Wednesday, November 19, 1997
Robert Bock
(301) 496-5133

Treatment Does Not Delay Physical Maturity in Girls Who Survive Leukemia

Survivors of childhood acute lymphoblastic leukemia are not likely to undergo their first menstruation any later than other girls, according to a study by researchers at the National Institute of Child Health and Human Development (NICHD), the National Cancer Institute (NCI), and other institutions.

The Leukemia Follow-Up Study, conducted by the NICHD, NCI and the Children's Cancer Group, appears in the October issue of The Journal of Pediatrics, (mailed in Mid November).

Previous studies have indicated that leukemia treatment might delay physical maturation or prevent menstruation entirely in young girls who had survived leukemia, explained the paper's first author, James L. Mills, MD, Chief of NICHD's Pediatric Epidemiology Section.

"The results of our study are generally reassuring," Dr. Mills said. "We can be confident of our findings, as we had more patients to observe than did many of the earlier studies and a longer time to follow them up."

Leukemia is a cancer of the infection-fighting white blood cells. Acute leukemia progresses in a short time, compared to other forms of the disease. The disease is the most common form of childhood leukemia, representing about 85 percent of all childhood leukemia cases. In the U.S., leukemia strikes 4.2 white children per 100,000 each year, and 2.4 black children per 100,000. More than 70 percent of acute lymphoblastic leukemia (ALL) patients survive the disease. Treatment for ALL consists of anticancer drugs (chemotherapy), and sometimes, radiation.

For their study, the researchers recruited 188 survivors of a large treatment study of childhood leukemia. All the young women who took part in the study were at least 18 years of age. The women were asked whether they had ever had a menstrual period, at what age they had experienced menarche (the first period), and whether they had to take medication to start or continue their periods. The responses of each patient were compared to the responses of a woman who served as a control--usually, the sister of the leukemia patient.

Of the 188 survivors, 172 had experienced menarche within the normal age range. Only 4 had abnormally early menarche (before age 10), and 12 had abnormally late (after age 16) or absent menarche. In fact, the age of menarche in the treatment group did not differ signficantly from that of the control group.

The researchers noted that time of menarche seemed to be influenced by the form of treatment the survivors had received.

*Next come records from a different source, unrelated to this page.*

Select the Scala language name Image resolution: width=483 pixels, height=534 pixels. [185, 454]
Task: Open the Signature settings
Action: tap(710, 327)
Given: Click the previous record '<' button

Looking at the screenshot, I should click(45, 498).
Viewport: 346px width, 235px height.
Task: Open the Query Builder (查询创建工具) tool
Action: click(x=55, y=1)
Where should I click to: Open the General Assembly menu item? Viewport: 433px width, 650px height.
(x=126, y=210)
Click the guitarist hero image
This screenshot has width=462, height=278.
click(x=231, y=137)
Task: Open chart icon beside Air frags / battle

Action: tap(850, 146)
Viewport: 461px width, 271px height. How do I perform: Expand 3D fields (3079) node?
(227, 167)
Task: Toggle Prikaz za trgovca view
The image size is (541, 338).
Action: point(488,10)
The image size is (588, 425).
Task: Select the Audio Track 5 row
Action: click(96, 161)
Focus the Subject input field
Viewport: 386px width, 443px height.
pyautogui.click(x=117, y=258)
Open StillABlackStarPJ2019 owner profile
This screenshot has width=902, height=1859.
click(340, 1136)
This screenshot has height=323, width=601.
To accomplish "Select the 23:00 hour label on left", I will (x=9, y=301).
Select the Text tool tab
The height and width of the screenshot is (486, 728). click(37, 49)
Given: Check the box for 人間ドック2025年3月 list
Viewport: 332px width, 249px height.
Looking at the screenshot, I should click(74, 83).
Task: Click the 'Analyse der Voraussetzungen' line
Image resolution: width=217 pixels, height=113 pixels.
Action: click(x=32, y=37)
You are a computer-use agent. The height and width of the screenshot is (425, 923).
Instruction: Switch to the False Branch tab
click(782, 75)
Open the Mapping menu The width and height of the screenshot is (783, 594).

For example, leukemia survivors who were diagnosed before the age of 8 and who had received 1800 centiGrays (cGy) of radiation to the head were more likely to experience menarche too early, compared to the women in the control group. In contrast, patients who received 2400 cGy of radiation to the spine were more likely to experience menarche too late, compared to the control group.

Treatment with the anticancer drugs known as alkylating agents was not found to delay menarche.

The researchers noted that therapy for ALL has changed slightly since the women in the study originally received their treatment. Instead of radiation to the head, children are more likely to be given the anticancer drug methotrexate in the fluid that bathes the brain and spinal cord. However, the doses of radiation currently given to patients for whom leukemia has entered the brain or spinal cord, and to those whose leukemia has relapsed, are similar to the radiation doses the women in the study received.

"In conclusion, this study shows that the vast majority of long-term female survivors of ALL will reach menarche at the normal time without any medical intervention," the authors wrote.

They added, however, that girls who receive 1800 cGy of radiation to the head at an early age are at increased risk for premature menarche and those who receive 2400 cGy to the spine are at risk for delayed menarche, and so require careful monitoring.

The National Cancer Institute established an Office of Cancer Survivorship in 1996 to provide support and a focus for research and other activities dealing with cancer survivors. Twenty supplements to existing grants and cooperative agreeements have already been awarded, and $3 million a year for 5 years has been committed for studies of problems affecting long-term cancer survivors. The first awards will be given in mid-1998.

Authors of the study were James L. Mills, MD, the National Institute of Child Health and Human Development; Thomas R. Fears, the National Cancer Institute; Leslie L. Robison, University of Minnesota; H. Stacy Nicholson, and Julianne Byrne, Children's National Medical Center; and Charles A. Sklar, Memorial Sloan Kettering Cancer Center.